Which technological innovations excite you most?
Peter Diamandis: It's not any individual technology, it's a convergence of all these exponentials that are transforming everything. When I talk about transforming everything, it is things like we're going to connect every single human on the planet at gigabit connection speed with devices that are effectively free.
We're heading towards a world where the cost of electricity is very rapidly trending towards zero. We're on a planet with 8,000 times more energy hitting the surface of the earth from the sun than we consume as a species in a year. We just gave away the Water Abundance XPrize which was a team that could pull 2,000 liters of water out of the air for less than 2 cents a liter from completely renewable energy sources. Two-thirds of the planet's surface has humidity levels high enough to accommodate this.
We're going to, in my mind, defeat cancer in the next decade, well within the next decade. We're going to start extending the healthy human lifespan 10, 20, 30 years. We're opening up space. We've got Jeff Bezos racing to the moon and Elon going to Mars. This is the most exciting time ever to be alive.
The message I'm here delivering to you folks at Summit, is we're more empowered as individuals at any time ever. All of us have access to more capital than at any time. All-time highs at seed funding, venture funding, ICOs, crowdfunding, sovereign wealth fund investments, and entrepreneurship. More capital than ever before. More computational power than ever before. Everything is becoming cheaper to do. More people connected at any time.

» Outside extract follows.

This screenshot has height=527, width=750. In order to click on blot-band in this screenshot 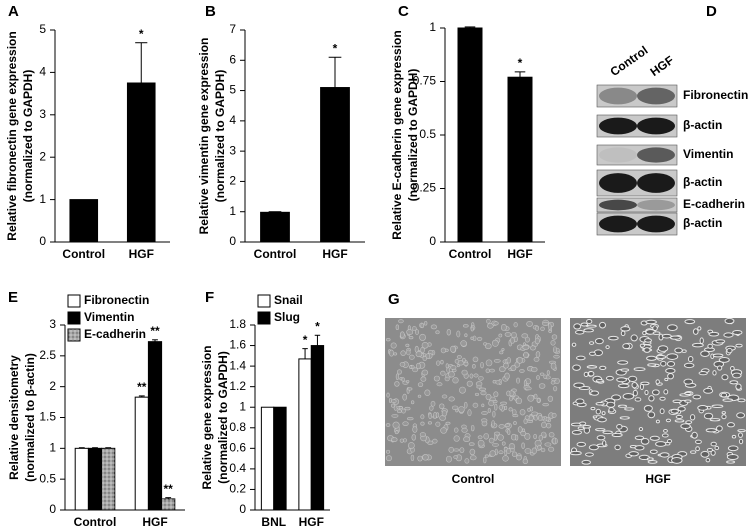, I will do `click(656, 155)`.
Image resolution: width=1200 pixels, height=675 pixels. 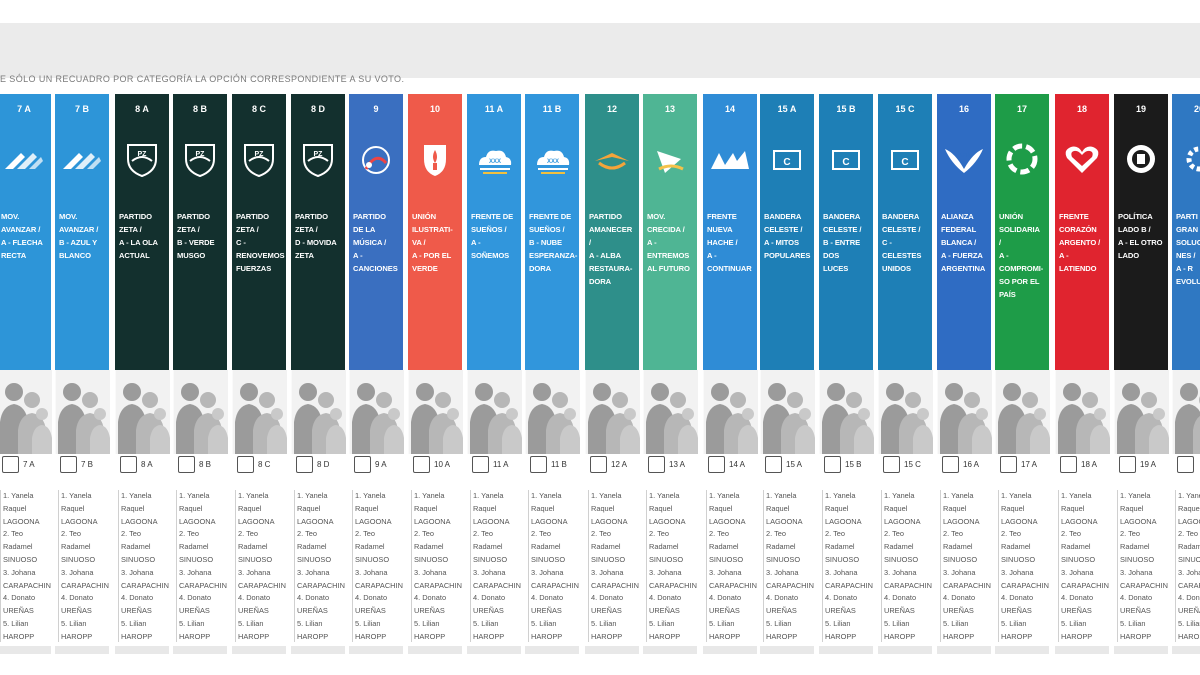 What do you see at coordinates (905, 468) in the screenshot?
I see `vote-option: 15 C` at bounding box center [905, 468].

It’s a time where I believe there is no problem we cannot solve. That’s the message I'm delivering to folks here, ‘do not let anyone tell you no.’ You're empowered at a level like never before. What do you care about solving? What do you care about doing? Then go and do it.
Do you see negative consequences of extending life expectancy?

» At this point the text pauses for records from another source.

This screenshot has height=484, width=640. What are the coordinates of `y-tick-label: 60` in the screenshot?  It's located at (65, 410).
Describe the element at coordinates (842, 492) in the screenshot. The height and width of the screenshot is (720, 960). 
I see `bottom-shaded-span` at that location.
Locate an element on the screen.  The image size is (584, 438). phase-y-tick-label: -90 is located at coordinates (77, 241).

Peter Diamandis: Three points. Number one, average life expectancy for most of the human race was late 20s. I am amazingly thankful that they moved that needle. 100 years ago, it was 38 to 40. It is now 78 to 80. My expectation is that we'll continue to push it. Second point is that people are concerned about overpopulation on planet Earth. Guess what, we're heading into an under-populated planet Earth.
If you look at the numbers, we're below the US replacement rate. We're at 1.72 children per family, the US replacement rate is at 2.1. Most of the wealthier nations are in that trajectory. Do two things to a country or a city or a region: make them healthier and better educated, and they go into population decline. One of the biggest concerns is going to be we're going to peak at 10 billion and rapidly fall off.
The third thing is that if we are extending people's lives at age 70, 80, 90, 100 my motto is to make 100 years old when you're 60. It also has a massive economic boom because people are at their highest earning potential at the end of their life, right? It has to come with vitality, not just living longer. The potential downside could be the displacement of potential jobs, but that's going to come more from tech than it is from people living an extra 10 or 20 years older. We've got to deal with that in a different way which is an area I'm still thinking about.
From Singularity to longevity projects, to Xprize to blockchain, it seems superhuman at times. What makes Peter ordinary?
Peter Diamandis: I have two seven-year-old boys, fraternal twins, that I love dearly and I see the world through their lives. I'm super excited about the life they're going to live. I struggle with how much tablet time they should get for sure, and right now it's none during the week and then they overdose on the weekends and I've got to figure out, "Do I pull back over there?" I feel blessed and feel that there are so many amazing opportunities in the world right now, and it's all about balance. I've learned there's no work-life balance, so I'm trying work-life integration as my new theme.